◆ What you have to do ◆
Rewrite the rows that start at the line containing "Screen dimensions: 1200x800" and run through the last row, swapping every "Screen dimensions" for "Viewport size" and keeping everything else the same. Don't include the pictures.

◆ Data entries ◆
......

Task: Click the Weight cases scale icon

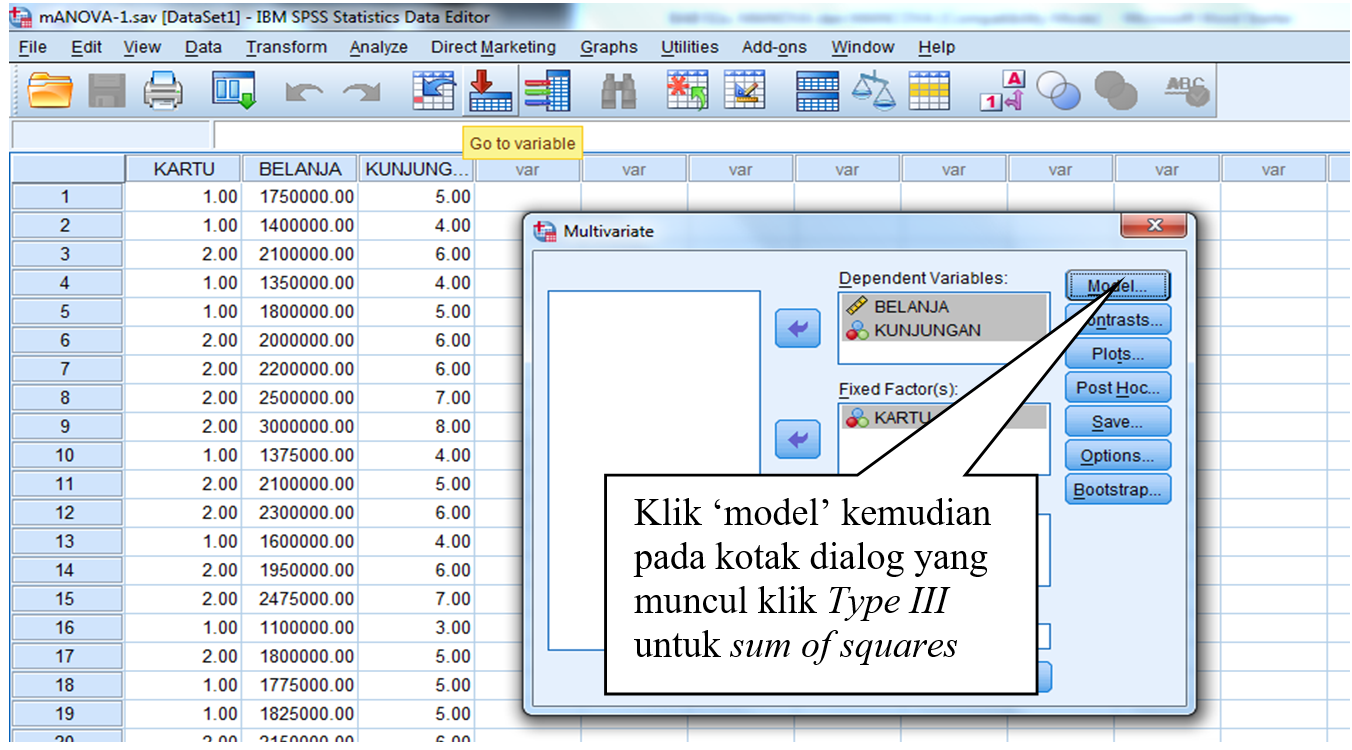Action: click(873, 92)
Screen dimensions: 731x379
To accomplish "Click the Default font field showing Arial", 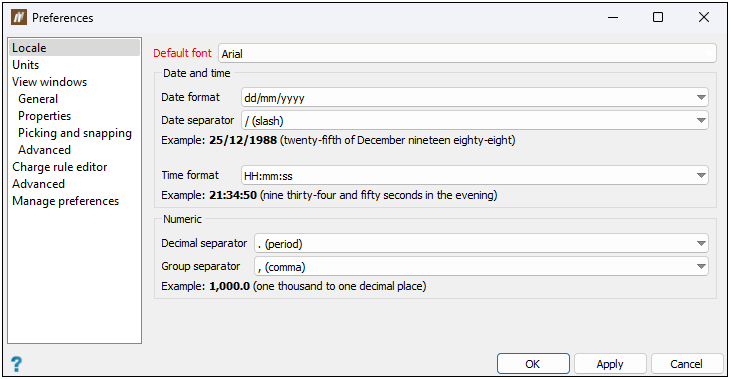I will point(467,54).
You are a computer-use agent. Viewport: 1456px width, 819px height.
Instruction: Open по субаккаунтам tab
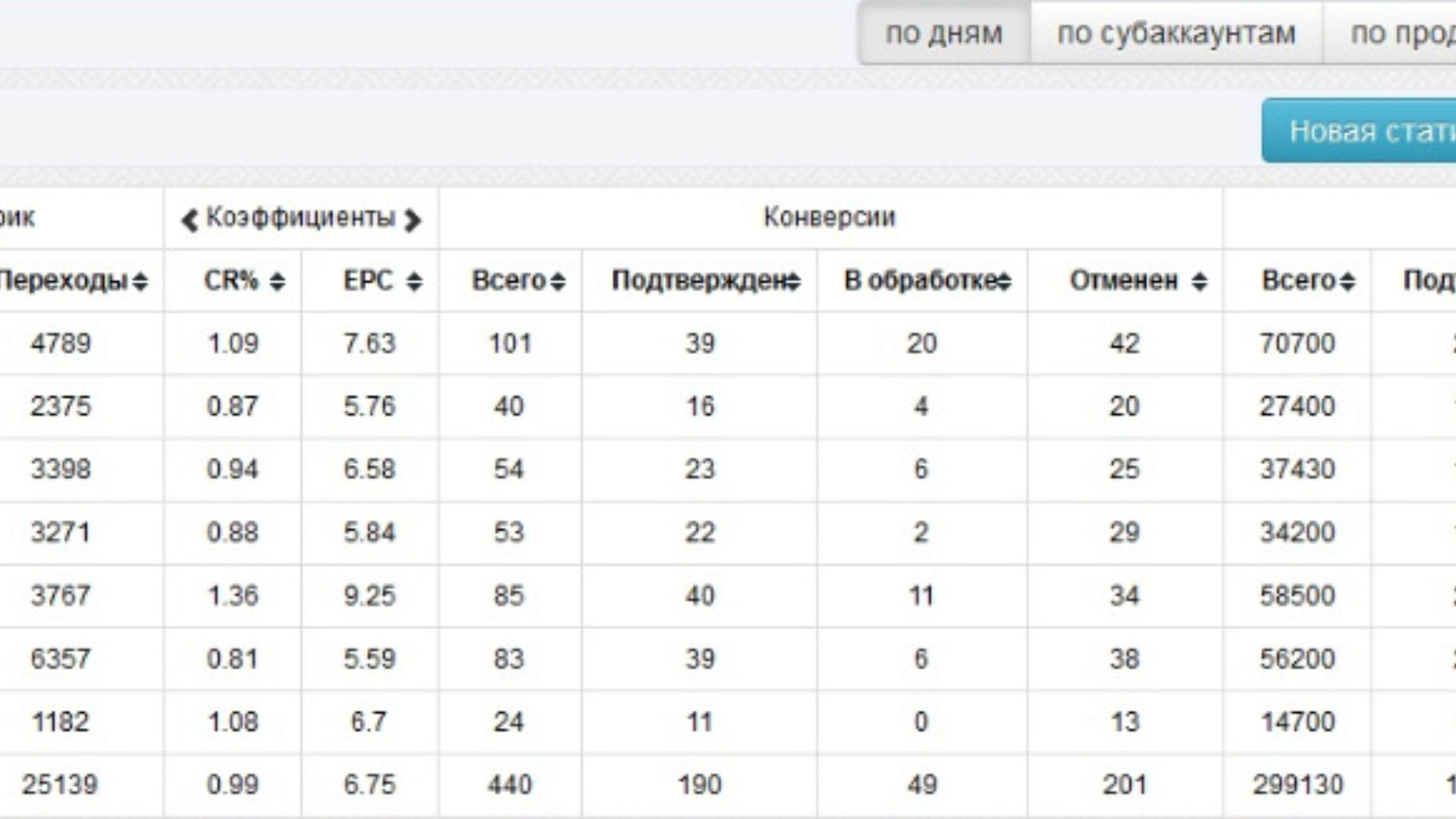(x=1176, y=33)
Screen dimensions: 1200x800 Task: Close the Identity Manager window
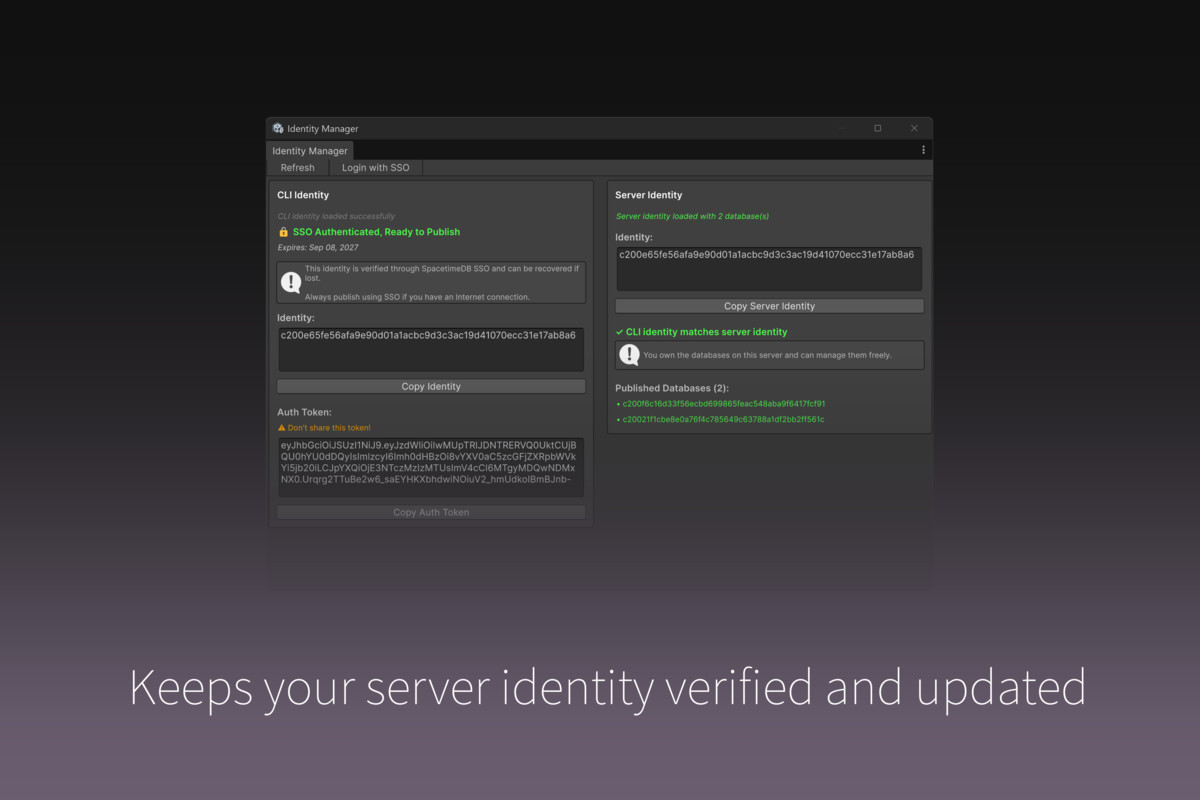click(x=914, y=129)
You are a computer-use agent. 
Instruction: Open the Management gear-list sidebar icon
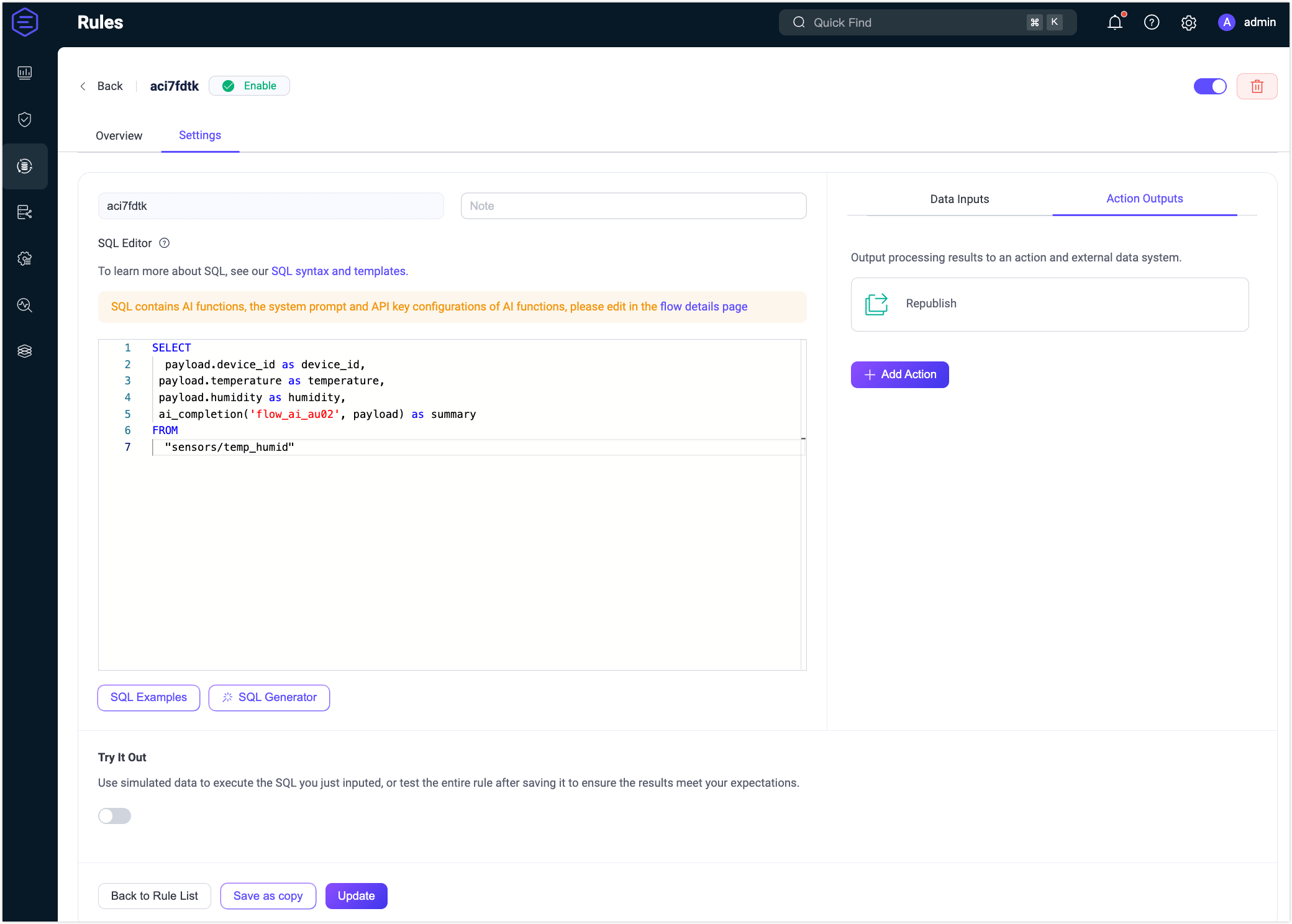coord(25,259)
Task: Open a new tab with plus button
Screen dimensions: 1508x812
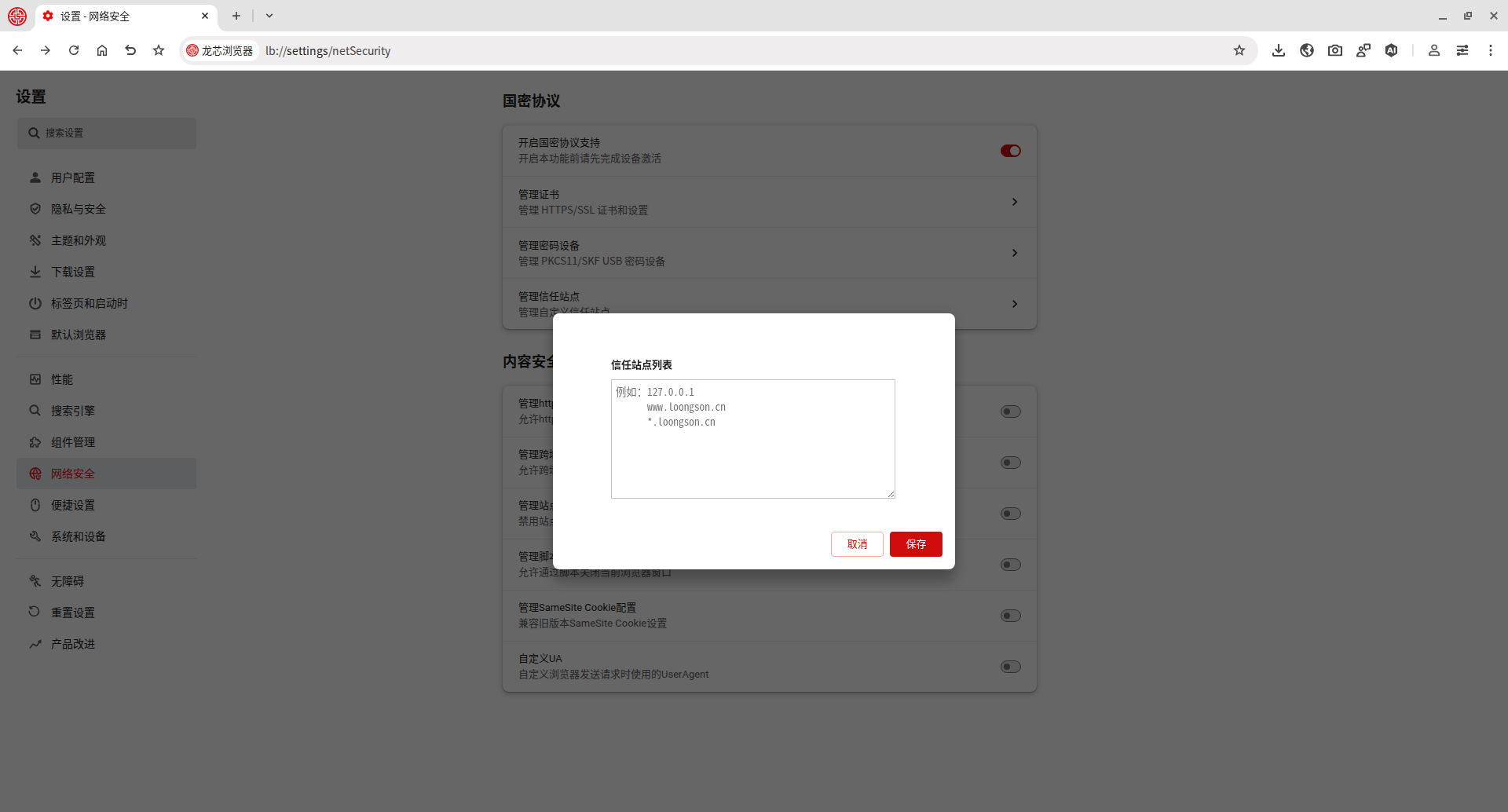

......

◆ In response ◆
Viewport size: 1200x800 Task: Close the Identity Manager window
click(x=914, y=129)
You are a computer-use agent. 
Instruction: Open the Management gear-list sidebar icon
coord(25,259)
Task: Open a new tab with plus button
Viewport size: 1508x812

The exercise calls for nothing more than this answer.